La cerimonia si è svolta in occasione del quinto anniversario dall’attentato in Repubblica Democratica del Congo dove persero la vita l’Ambasciatore Luca Attanasio, il Carabiniere scelto Vittorio Iacovacci e l’autista del Programma Alimentare Mondiale, Mustapha Milambo.
“Oggi, per ricordare questi giovani servitori dello Stato, abbiamo deciso di inaugurare nella sede della Farnesina un’opera che entra a far parte della collezione del Ministero e che raffigura uno squarcio; – ha annunciato Tajani – lo squarcio che provoca la morte e il dolore quando si perde una vita umana. Ma chi ha dato la vita per la Patria lascia un’eredità morale che non si esaurisce nel tempo”.
Oltre al Ministro Tajani, alla cerimonia commemorativa presso la Farnesina è intervenuto anche il Generale dell’Arma dei Carabinieri Salvatore Luongo il quale ha dichiarato: “In questo momento, mentre siamo qui riuniti, sono 631 i militari impegnati nella tutela delle rappresentanze diplomatiche e consolari nel mondo.
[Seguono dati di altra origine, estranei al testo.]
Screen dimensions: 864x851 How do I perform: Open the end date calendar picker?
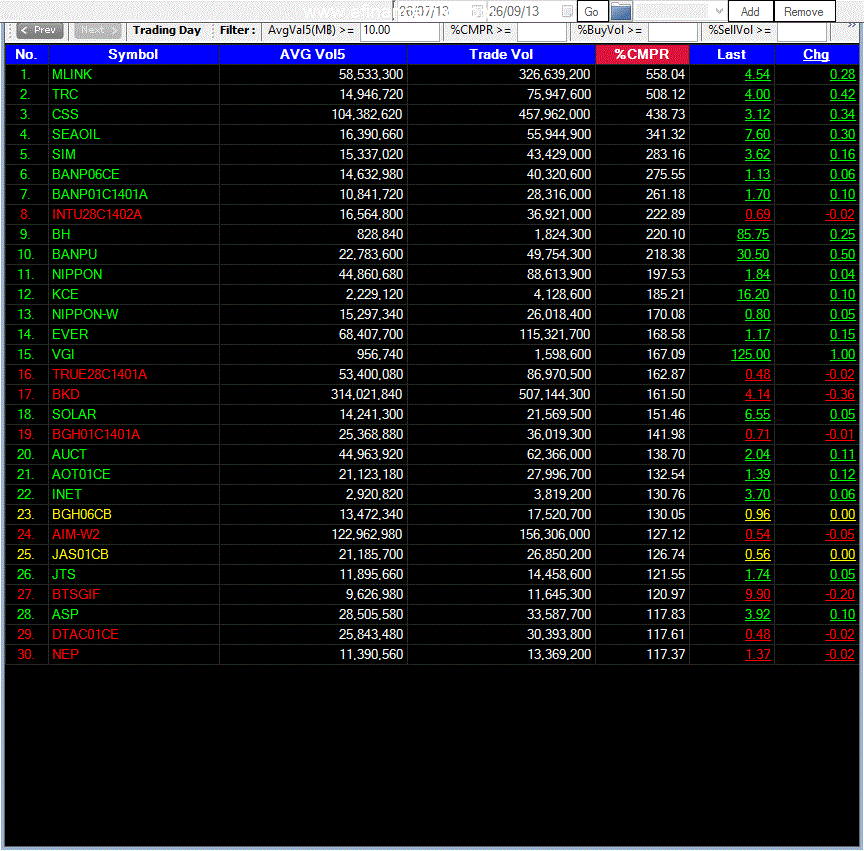pos(567,12)
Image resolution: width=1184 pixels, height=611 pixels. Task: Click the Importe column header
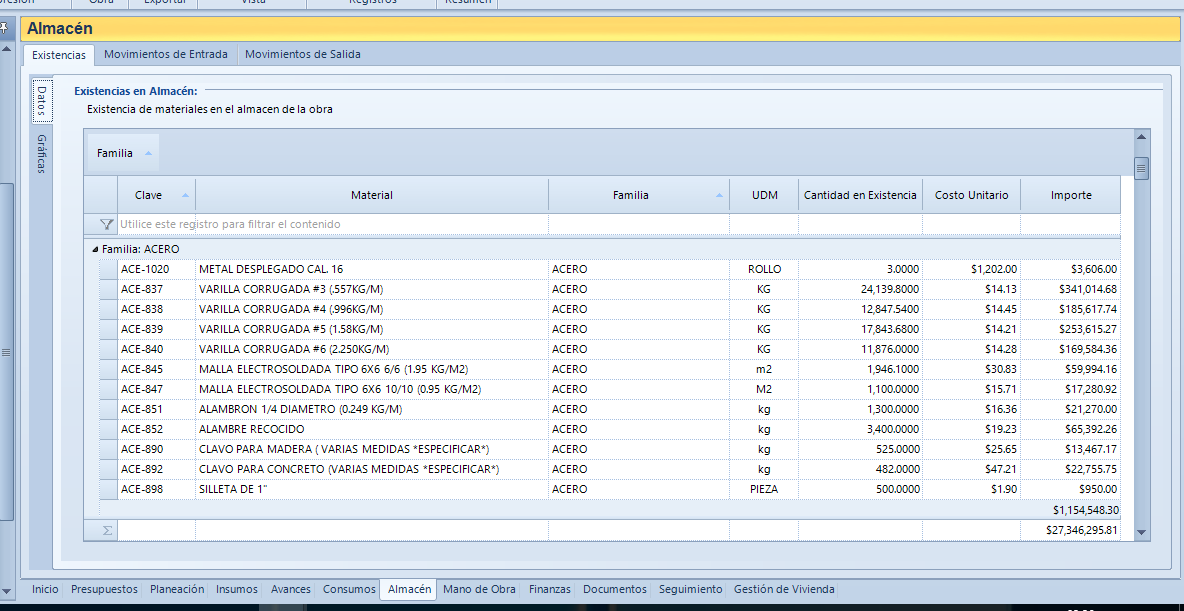1071,195
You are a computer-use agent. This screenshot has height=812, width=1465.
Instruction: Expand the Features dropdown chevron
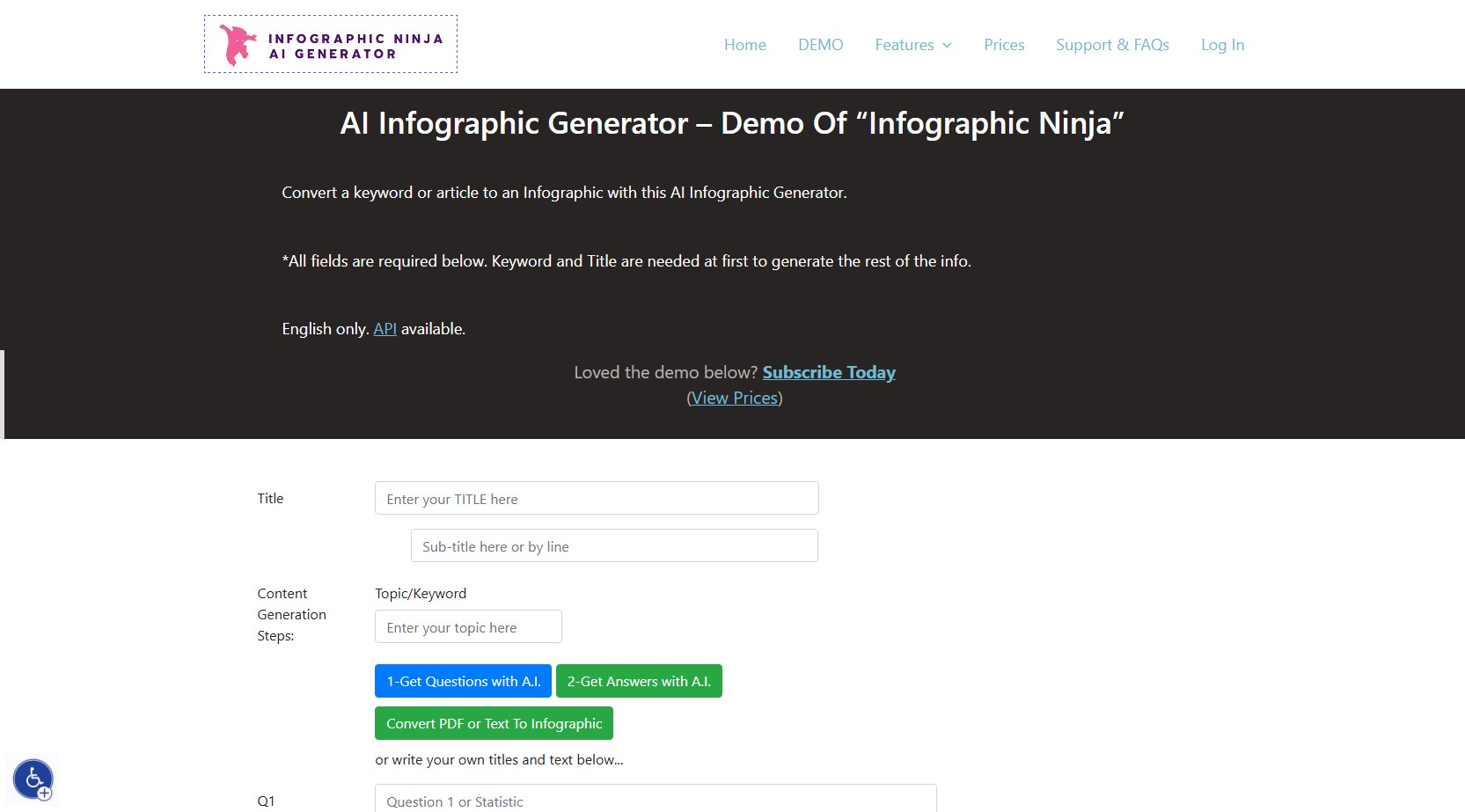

Molti di loro operano in teatri ad alto rischio. Conosciamo bene il peso di queste missioni: sappiamo quanto sia difficile quel lavoro. Dietro ogni carabiniere c’è una famiglia lontana, un progetto di vita. Ce l’aveva anche Vittorio Iacovacci, che sarebbe dovuto rientrare in Italia poche settimane dopo l’agguato e stava programmando il suo futuro. Ma chi indossa la nostra uniforme accetta ogni giorno di mettere la propria incolumità in secondo piano rispetto al dovere: un dovere che nasce dal giuramento prestato, un giuramento che orienta il nostro comportamento all’onore e alla disciplina”.
“Questa targa che oggi inauguriamo, dedicata ai caduti all’estero, è un segno importantissimo. Ogni volta che un funzionario della Farnesina poserà lo sguardo su di essa, riconoscerà il volto di colleghi che hanno creduto fino in fondo nella propria missione e potrà trarre motivo di orgoglio per il lavoro che la diplomazia svolge ogni giorno, anche là dove il mondo non guarda”, ha sottolineato il Generale.
“A Luca Attanasio, a Vittorio Iacovacci e a Mustapha Milambo va il saluto dell’Arma dei Carabinieri e il rispetto di uno Stato che riconosce il valore di chi cade mentre serve la propria Patria all’estero”, ha concluso Luongo.